Thank you @Xiv. Here is the code after the bug fix:

    cell = tf.nn.rnn_cell.MultiRNNCell([cell] * num_layers, state_is_tuple=True)

    h_rnn1, self.last_state = tf.nn.dynamic_rnn(cell, self.input_data, self.sequence_length, dtype=tf.float32)

    #  Reshaping to share weights accross timesteps
    x_fc1 = tf.reshape(h_rnn1, [-1, num_hidden])

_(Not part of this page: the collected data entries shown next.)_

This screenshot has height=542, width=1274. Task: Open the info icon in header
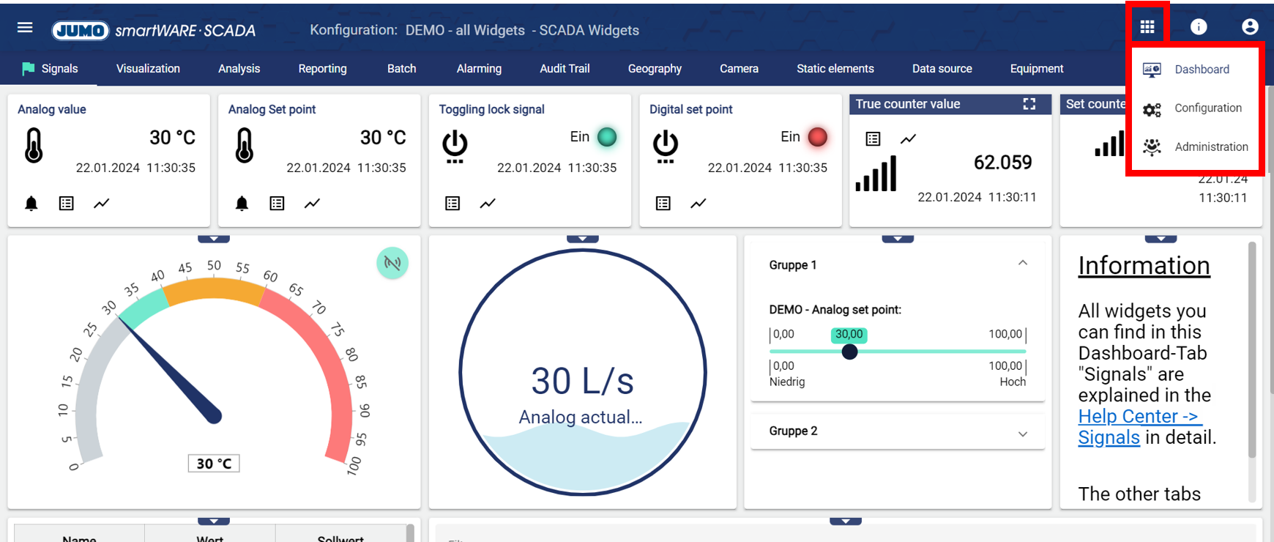click(x=1199, y=27)
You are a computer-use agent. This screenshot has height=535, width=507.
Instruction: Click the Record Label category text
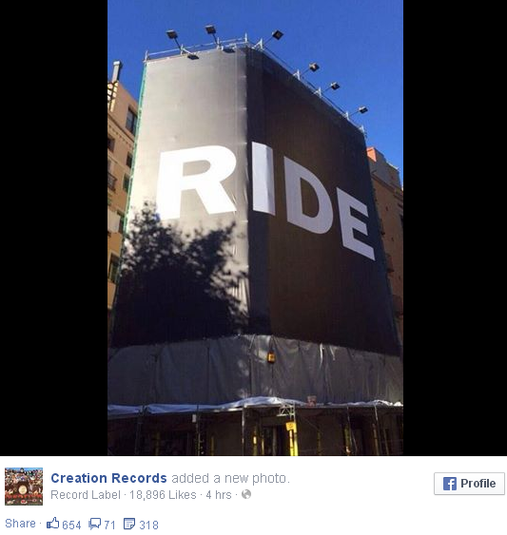86,494
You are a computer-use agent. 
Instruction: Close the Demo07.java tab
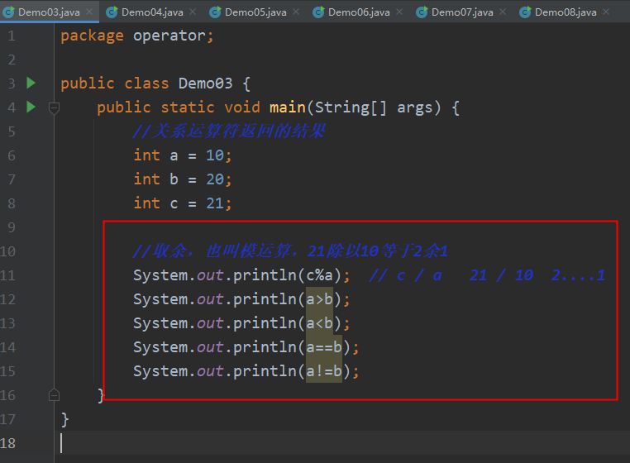click(x=503, y=12)

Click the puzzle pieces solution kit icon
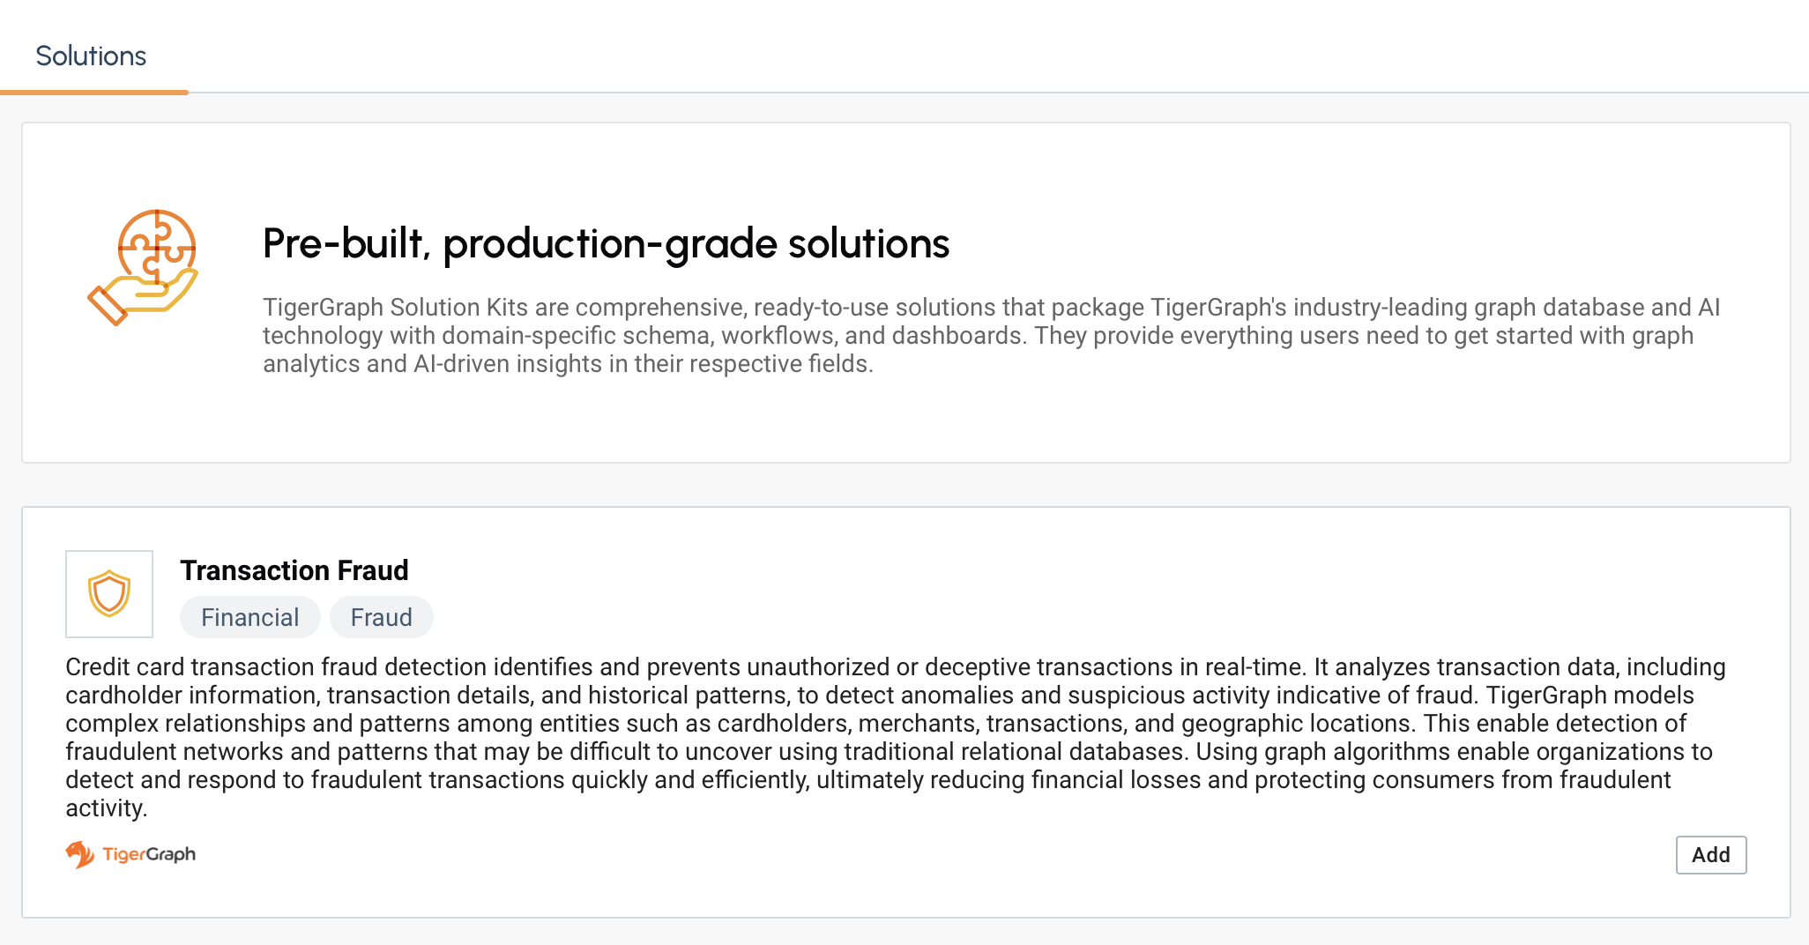point(157,246)
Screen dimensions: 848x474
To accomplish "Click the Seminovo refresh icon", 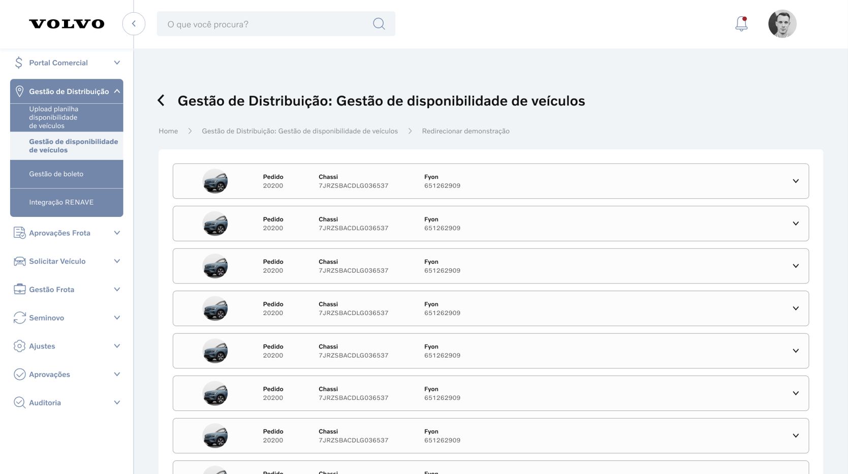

    self._logits = tf.matmul(x_fc1, self._W_fc1) + self._b_fc1

    #  Reshaping
    self._logits = tf.reshape(self._logits, [-1, max_length, num_classes])
    self._logits = tf.transpose(self._logits, (1,0,2))

    #  Calculating loss
    loss = tf.contrib.ctc.ctc_loss(self._logits, self._targets, self.sequence_length)

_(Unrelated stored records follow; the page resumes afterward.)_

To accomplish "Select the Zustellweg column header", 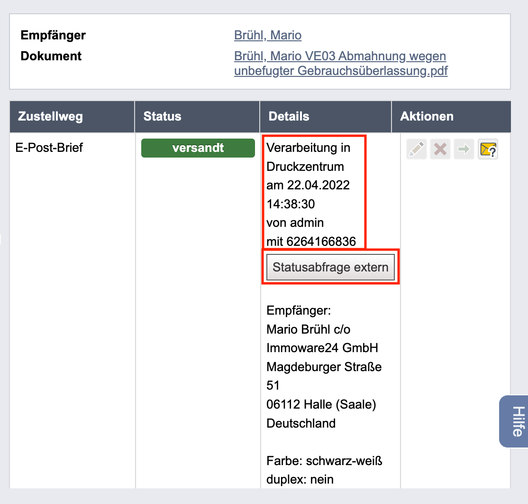I will 72,116.
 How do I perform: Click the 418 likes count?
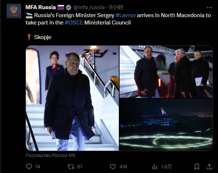coord(123,166)
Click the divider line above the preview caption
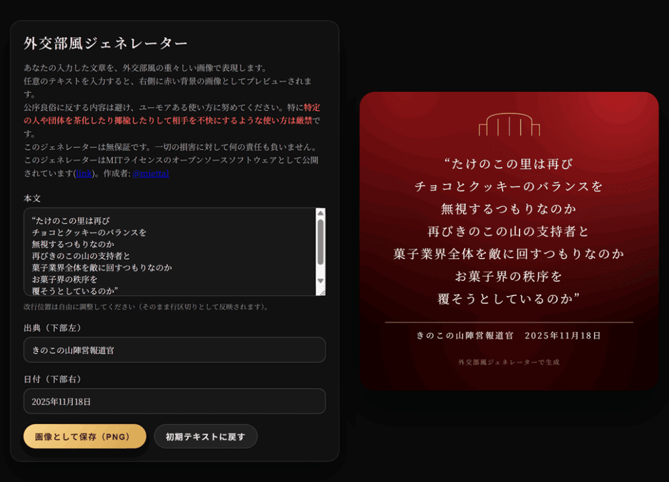This screenshot has height=482, width=669. click(509, 320)
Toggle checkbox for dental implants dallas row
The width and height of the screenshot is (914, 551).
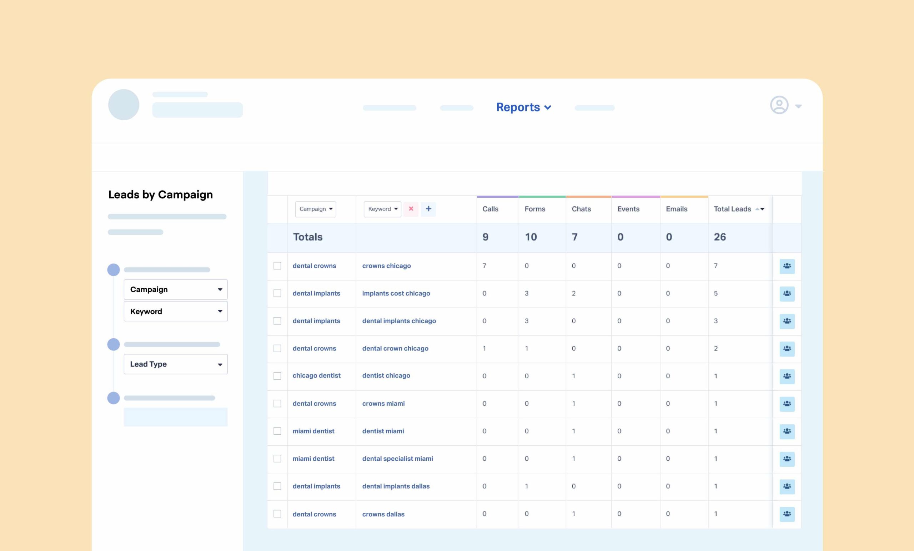point(277,486)
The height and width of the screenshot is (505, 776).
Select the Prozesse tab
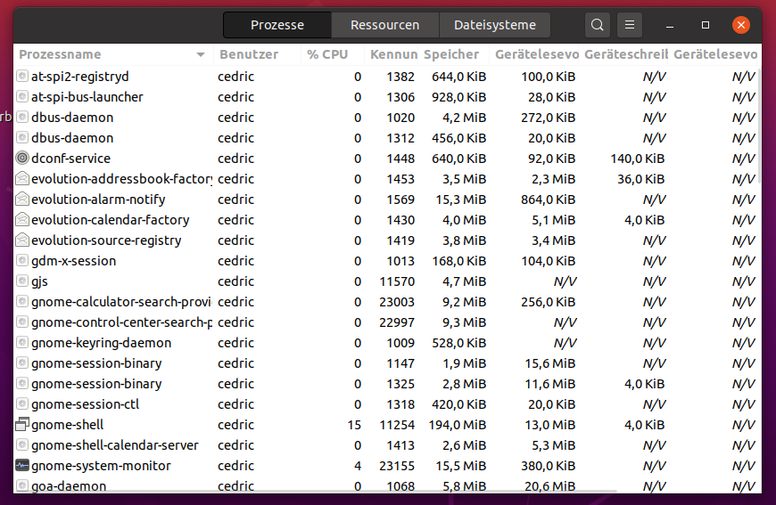[277, 25]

    self.cost = tf.reduce_mean(loss)

Update (07/25/16)

I published on GitHub part of my code, working with one utterance. Feel free to use! :)

Answer

Jon Rein picture Jon Rein · Jul 13, 2016

See here for an example with bidirectional LSTM, CTC, and edit distance implementations, training a phoneme recognition model on the TIMIT corpus. If you train on that corpus's training set, you should be able to get phoneme error rates down to 20-25% after 120 epochs or so.